• _TAREAS DEL EJERCICIO_
**A.** Copia literalmente el fragmento del texto sobre las elecciones que va desde "Hace dos años" hasta "usted con Argamasilla.", ambos incluidos.
**B.** Según el texto sobre las elecciones, ¿qué razones da don Juan para sostener que Argamasilla le concierne aunque apenas tenga que ver con ella? Responde en una a tres oraciones.

• _TEXTO DEL DOCUMENTO_
::::::

Hace dos años ya que don Juan se deshizo de la casa de
Madrid para vivir en Navaltizón. Como Navaltizón está en el término, se
avecindó en Argamasilla de Alba. Esta mañana bien temprano fue a votar y se
vino enseguida para Almagro. Un quisquilloso le lanza un ligero reproche:
—Se parece usted a los de Unidas Izquierda Unida Podemos de
Almagro.
—¿Por qué?
—Porque poco tiene que ver usted con Argamasilla.
—Es cierto que no tengo casi nada que ver con Argamasilla:
de hecho el otro día me costó encontrar la mesa electoral. Ahora bien, allí
pago impuestos, visito de cuando en cuando la iglesia y la cueva de Medrano y
me afectan bastante las decisiones que se tomen en el ayuntamiento. En cambio,
estos del nombre kilométrico…
—Ejercen un derecho.
—Nadie lo niega, pero hacen trampa. En determinadas
circunstancias extraordinarias —acordémonos de los años
de plomo en el País vasco— quizá
estén justificadas candidaturas así; en esta, no.
—Sabe usted que las elecciones son periodo propicio para
excentricidades.
—Desde luego: no hay más que mirar algunas candidaturas y
candidatos: el que quiere reconstruir el alcázar de Ciudad Real para hacerlo
ayuntamiento; la empresa que, sin ocultar su condición de empresa, se presenta
a las Cortes Regionales; estos fantasmas
de Almagro; otros fantasmas en
Ruidera; multitud de friquis en las
elecciones europeas…
—Que florezcan mil
flores —dice el culto.
—O más. La libertad es sagrada; la vanidad exuberante; los
intereses numerosísimos… Afortunadamente, luego, los electores ponen a cada uno
en su sitio.
—No siempre. A veces da la sensación de que los electores premian
al exagerado, al demagogo, al turbio.

::::::

• _DATOS PROPORCIONADOS_

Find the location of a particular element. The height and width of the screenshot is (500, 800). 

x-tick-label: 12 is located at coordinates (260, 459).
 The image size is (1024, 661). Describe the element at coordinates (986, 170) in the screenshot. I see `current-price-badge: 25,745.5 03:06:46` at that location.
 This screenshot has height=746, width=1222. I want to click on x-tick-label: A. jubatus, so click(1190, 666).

::::::

• _RESPUESTAS DE LA ACTIVIDAD_
**A.**
Hace dos años ya que don Juan se deshizo de la casa de
Madrid para vivir en Navaltizón. Como Navaltizón está en el término, se
avecindó en Argamasilla de Alba. Esta mañana bien temprano fue a votar y se
vino enseguida para Almagro. Un quisquilloso le lanza un ligero reproche:
—Se parece usted a los de Unidas Izquierda Unida Podemos de
Almagro.
—¿Por qué?
—Porque poco tiene que ver usted con Argamasilla.

**B.** Don Juan paga impuestos en Argamasilla y visita de cuando en cuando la iglesia y la cueva de Medrano. Además, le afectan bastante las decisiones que se tomen en el ayuntamiento.